The 360 version saw praise for its gameplay and environments, comments shared with other versions, but the graphics were generally faulted. Common complaints were frame rate drops, low-quality textures, and a lack of the console-specific upgrades seen in Legend. The PSP port was lauded as a high-quality port of the PS2 version, although difficult camera control and technical issues such as frame rate drops and long load times were points of criticism.

The Wii port's redesigned controls—and the incorporation of motion controls into gameplay—divided opinion; some praised them or at least enjoyed their implementation, while others found several elements clumsy or unnecessary. The port's graphics also received praise, being cited as visually equal or superior to the PS2 version despite noticeable drops in frame rate. Unintuitive camera control was a frequent criticism. IGNs Matt Casamassina called the port a competently executed enhanced port of PS2 that happens to be good fun at its best and frustrating at its worst. Tom East of Official Nintendo Magazine was very positive in his review, praising the game's implementation of Wii control functions in addition to its general gameplay and design.

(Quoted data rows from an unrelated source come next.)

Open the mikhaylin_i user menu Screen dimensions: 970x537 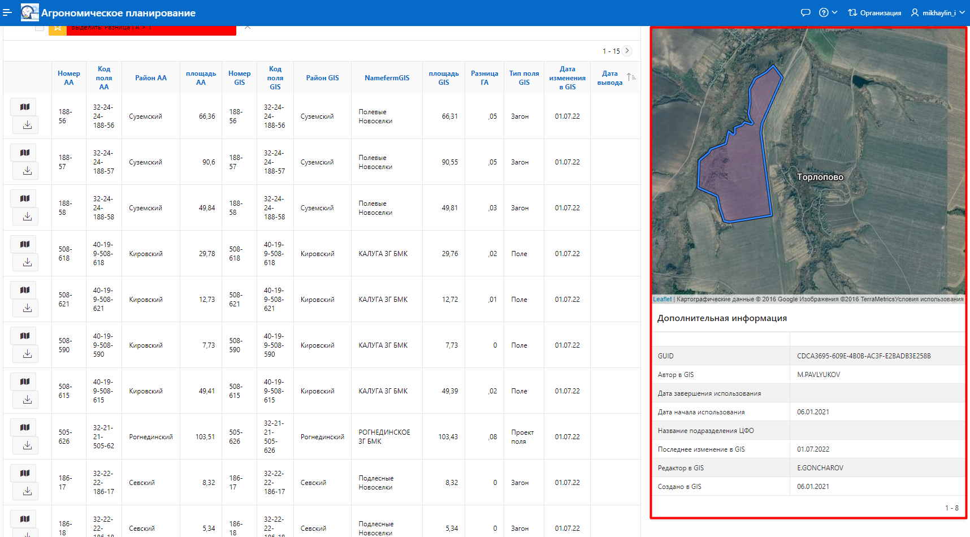[x=938, y=12]
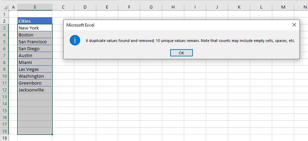Select column D header
308x141 pixels.
[x=85, y=7]
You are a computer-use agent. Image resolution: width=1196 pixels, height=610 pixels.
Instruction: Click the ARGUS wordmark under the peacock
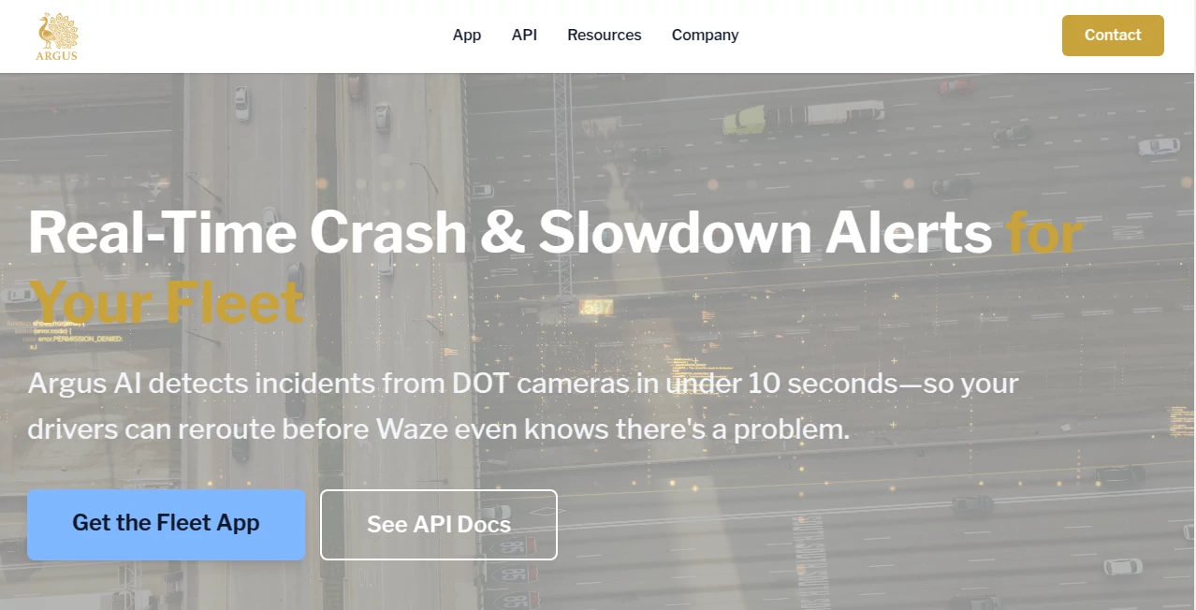tap(57, 56)
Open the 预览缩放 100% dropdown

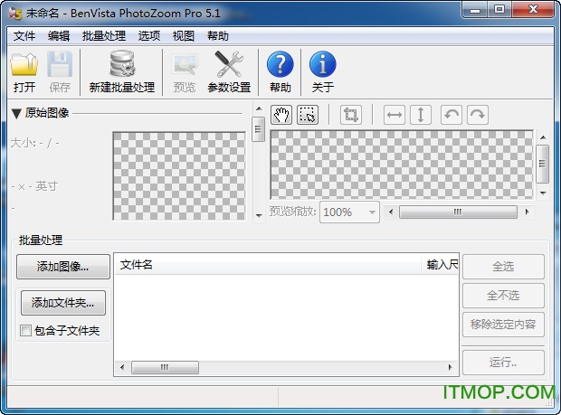click(x=349, y=212)
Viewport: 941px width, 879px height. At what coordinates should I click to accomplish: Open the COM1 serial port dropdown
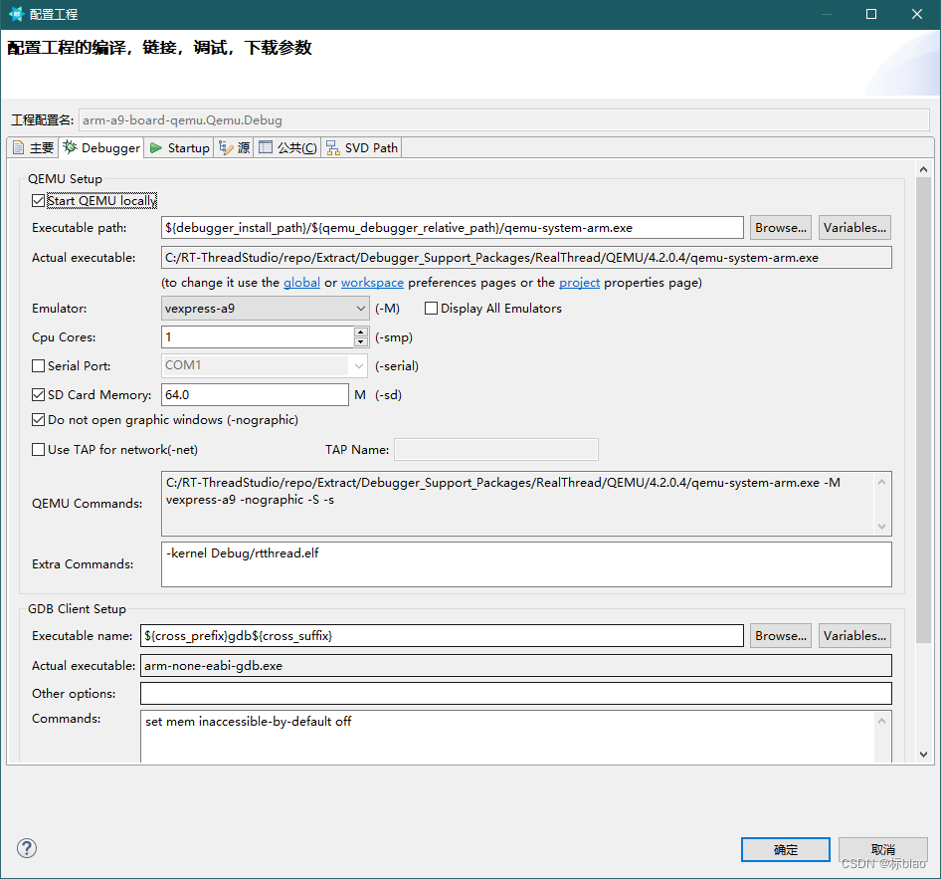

Anniversary was nominated at the 2007 National Academy of Video Game Trade Reviewers awards under the "Art Direction in a Game Engine" category. The mobile version won the award for "Best Mobile Game" at the 2007 The Independent Game Developers' Association ceremony.

Aggregate scores
| Aggregator | Score |
|---|---|
| GameRankings | 81% (PS2) |
| Metacritic | 83/100 (PC) 78/100 (PSP) 77/100 (360) 73/100 (Wii) |

Review scores
| Publication | Score |
|---|---|
| 1Up.com | A− (PS2) B (PSP) B- (Wii) C+ (360) |
| Eurogamer | 9/10 (PC/PS2/360) 4/10 (Wii) |
| GameSpot | 8/10 (PC/PS2) 7.5/10 (PSP/360) 7/10 (Wii) |
| GameSpy | 4/5 (PS2) 3.5/5 (PC/PSP/360) 3/5 (Wii) |
| IGN | 7.8/10 (PC/PS2/PSP) 7.6/10 (360) 7/10 (Wii) |
| Official Nintendo Magazine | 90% |

===Sales===
Upon its release, both the PC and PS2 versions topped their respective charts in the United Kingdom. In North America, the PS2 version was among the top five most rented console games for June 2007. The game remained in the top five best-selling games in Europe during June 2007. Speaking in September of that year, Eidos parent company SCi Entertainment stated all profits for that period were created by the success of Anniversary and Hitman: Blood Money. The PS2 and Wii versions received a "Silver" sales award from the Entertainment and Leisure Software Publishers Association (ELSPA), indicating sales of at least 100,000 copies in the United Kingdom. As of 2009, the game has sold 1.3 million copies worldwide. This makes Anniversary the worst-selling Tomb Raider game to date.

==Sequel==

Work on Anniversary ran parallel with the development of Crystal Dynamics' next generation Tomb Raider title Underworld. Underworld was built on a new game engine, evolved the gameplay incorporating a greater moveset and more advanced physics, and concluded the narrative of Legend and Anniversary. The concurrent development of Anniversary resulted in staff shortages of Underworld. The game was released in 2008 for PS3, 360, PC, PS2, Wii, Nintendo DS and mobile.